EXERCISE REQUIREMENTS:
1 - Translate this sentence from the text on early electric power pricing into Spanish: "Some rural folks had grown up with candles and oil lamps and were quite content to continue the lifestyle they had long known."
2 - Reproduce the passage of the text on early electric power pricing that runs between the words "To some degree, the" and "assure low prices.", inclusive.

DOCUMENT:
★ ★ ★ ★

When potential investors were convinced that there was potential to install viable hydraulic power generation at Niagara Falls to supply power to markets at New York City, the project went ahead. By 1890, incandescent electric lights lit up the night at NYC and horse-drawn streetcars and were converted to electric propulsion in many cities around the world. The electric power market at NYC was sufficiently large to cover the construction, maintenance and operating cost of the transmission lines between Niagara and NYC. Events that surrounded the development of electric power in New York State were repeated at many other locations around the world.
Many towns and villages located near and along the transmission line gained access to electric power "at the flick of a switch" and at comparatively lower costs, replacing windmills and little steam engines that had previously provided local electric and mechanical power. While the citizens and many industries in NYC benefited from the electric power, so did citizens and businesses at various towns and villages located along the transmission line. It was often viable to connect a branch line from the main transmission line to a large community located several miles away from the main line.
The accountants at the time calculated the cost of providing power to such communities and set the tariffs accordingly, to cover all costs and realize a certain percentage of profit. As a result, people living in different communities often paid different rates per kW/hr. In some small towns located far from a main transmission line or a power station, it was often considered viable to continue operating the local windmills and small steam engines that generated electrical and mechanical power. Some rural folks had grown up with candles and oil lamps and were quite content to continue the lifestyle they had long known.
To some degree, the scenario that occurred in New York State in regard to the introduction of electric power repeated in many other locations across the USA and internationally. There were disparities in power prices between larger and smaller population centers and sometimes within the same county, all calculated to ensure that all customers covered the cost of their electric power. The pricing disparities attracted political attention and especially so at election time, when political candidates began to challenge power companies over the disparities in power pricing. They had the power bills from the big towns to make their case and they promised low power prices to the electorate following their election to public office. So began the practice of political-economic regulation of the electric power market, to assure low prices.
Just as regulated intercity transportation companies were required to transfer a portion of their high earnings from their main routes to sustain the operation of many local and rural services, regulation allowed power companies to realize high earnings in the large centers and internally cross-subsidize rural electric power. The regulated rates for rural customers rarely covered the maintenance cost of the lines that carried the power. Regulation realized a political objective of providing low prices to voters in the outlying areas. The low prices were often well below the actual market prices for the particular location. Governments in a few other nations owned the power stations and used the printing presses at their central banks to "subsidize" the low cost of electric power for their citizens.

★ ★ ★ ★

DATA LINES:
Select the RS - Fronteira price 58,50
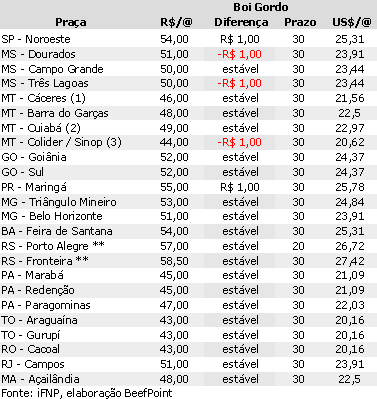The image size is (377, 399). click(x=174, y=261)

★ ★ ★ ★

RESULTS IN ORDER:
1 - Algunas personas del campo habían crecido con velas y lámparas de aceite y estaban bastante conformes con seguir el estilo de vida que conocían desde hacía mucho tiempo.

2 -
To some degree, the scenario that occurred in New York State in regard to the introduction of electric power repeated in many other locations across the USA and internationally. There were disparities in power prices between larger and smaller population centers and sometimes within the same county, all calculated to ensure that all customers covered the cost of their electric power. The pricing disparities attracted political attention and especially so at election time, when political candidates began to challenge power companies over the disparities in power pricing. They had the power bills from the big towns to make their case and they promised low power prices to the electorate following their election to public office. So began the practice of political-economic regulation of the electric power market, to assure low prices.